Author: Rajpoot, Kuldeep; Jain, Sunil K
Title: 99mTc-labeled and pH-awakened microbeads entrapping surface-modified lipid nanoparticles for the augmented effect of oxaliplatin in the therapy of colorectal cancer. Cord-id: 04r2sgu5 Document date: 2020_9_26
ID: 04r2sgu5
Snippet: Aim: The present study was aimed to develop Eudragit S100-coated, pH-awakened microbeads (MBs) encapsulating folic acid (FA)-modified tristearin solid lipid nanoparticles (SLNs) loaded with oxaliplatin (OP).

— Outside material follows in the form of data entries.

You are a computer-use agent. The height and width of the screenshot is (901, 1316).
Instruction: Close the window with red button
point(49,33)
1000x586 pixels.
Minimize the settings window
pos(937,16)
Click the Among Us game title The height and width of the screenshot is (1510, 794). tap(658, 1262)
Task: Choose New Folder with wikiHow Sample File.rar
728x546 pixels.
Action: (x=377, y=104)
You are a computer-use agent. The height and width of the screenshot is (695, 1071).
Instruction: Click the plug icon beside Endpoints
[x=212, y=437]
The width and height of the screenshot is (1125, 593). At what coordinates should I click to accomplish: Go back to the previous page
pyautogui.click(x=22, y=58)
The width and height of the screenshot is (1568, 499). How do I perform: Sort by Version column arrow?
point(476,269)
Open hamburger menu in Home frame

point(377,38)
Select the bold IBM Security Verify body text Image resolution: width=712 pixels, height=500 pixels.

Afterward, these formulations were evaluated (in vitro and in vivo) for their potential against CRC.Methods: The SLNs were synthesized by employing the solvent diffusion technique, and then they were entrapped in the MBs. The prepared uncoupled and coupled SLNs (SLN-OP and FA-SLN-OP, respect
Document: Aim: The present study was aimed to develop Eudragit S100-coated, pH-awakened microbeads (MBs) encapsulating folic acid (FA)-modified tristearin solid lipid nanoparticles (SLNs) loaded with oxaliplatin (OP). Afterward, these formulations were evaluated (in vitro and in vivo) for their potential against CRC.Methods: The SLNs were synthesized by employing the solvent diffusion technique, and then they were entrapped in the MBs. The prepared uncoupled and coupled SLNs (SLN-OP and FA-SLN-OP, respectively) were examined for in vitro cytotoxicity effect against COLO-205. Gamma-scintigraphy study was used for determining biodistribution (in vivo) of drug in different organs through MBs.Results: Outcomes for FA-SLN-OP revealed more cytotoxicity (IC50 = 6.8 µg/ml) against COLO-205 cells (in vitro) than OP solution (50% inhibitory concentration (IC50) = 8.0 µg/ml) and SLN-OP (IC50 = 7.5 µg/ml). MBs were also investigated in vivo using Gamma-scintigraphy study. After 48 h study, 99mTc-EuB-FA-SLN-OP confirmed an elevated level of drug in the colonic tumor, which was found significantly (p < 0.0001) higher than that of 99mTc-EuB-SLN-OP.Conclusions: In conclusion, developed MBs formulation (99mTc-EuB-FA-SLN-OP) suggested promising results against therapy of CRC using dual targeting (i.e., ligand-directed and pH-awakened) approach.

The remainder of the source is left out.